Eh bien non. Tissu d’inepties et de mensonges. Ce qu’on appelle un "faux commis par personne dépositaire d’autorité publique". Cela va chercher dans les 7 ans de prison et 100 000 euros d’amende (article 441-2 du Code pénal).
Si, Monsieur le Bohellec ! Les syndicats occupent la Bourse du travail, 16, rue Jean Jaurès, depuis des décennies, de par une convention votée par le conseil municipal de Villejuif.
Si, Monsieur le Bohellec, un conseil municipal peut parfaitement voter un droit d’occupation à titre gratuit.
Non, Monsieur le Bohellec, c’est au conseil municipal, s’il le décide, et pas à vous, qu’il reviendrait de modifier ce loyer et ces charges.
Si, Monsieur le Bohellec, les conseillers municipaux peuvent parfaitement exiger que ce point soit mis à l’ordre du jour du prochain conseil municipal.
Non, Monsieur le Bohellec, vous n’aviez pas le droit de décider de vendre ce bien du domaine public de la Ville : cela ne relève que du conseil municipal.
Être maire, Monsieur le Bohellec, ne fait pas de vous le propriétaire des biens de la ville.
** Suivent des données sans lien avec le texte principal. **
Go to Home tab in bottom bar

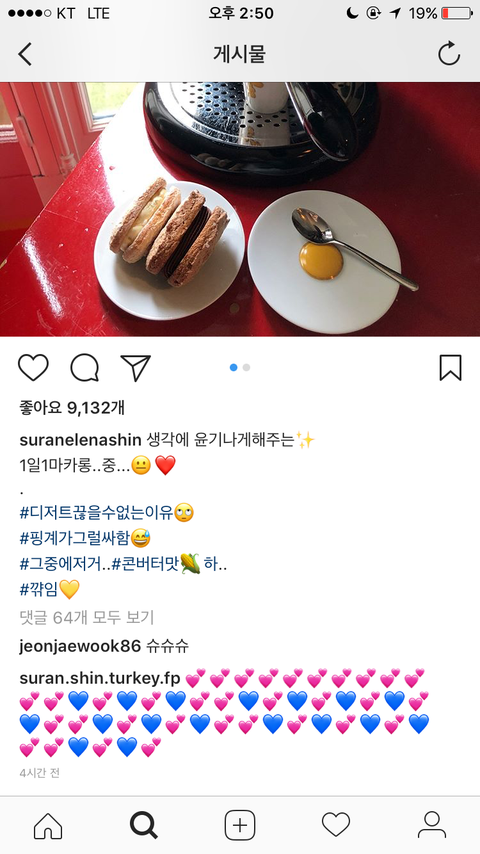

Vous pouvez réglementer leur utilisation, mais ce sont les élus, en conseil municipal, qui en disposent. Vous n’êtes que « l’exécutif » : ce n’est tout simplement pas de votre compétence. Cordonnier, pas plus haut que la sandale !
Et si vous expulsez les syndicats sans les reloger, vous devrez les indemniser pour le local qu’ils auront perdu.
Pour en savoir plus, voyons ça en détail.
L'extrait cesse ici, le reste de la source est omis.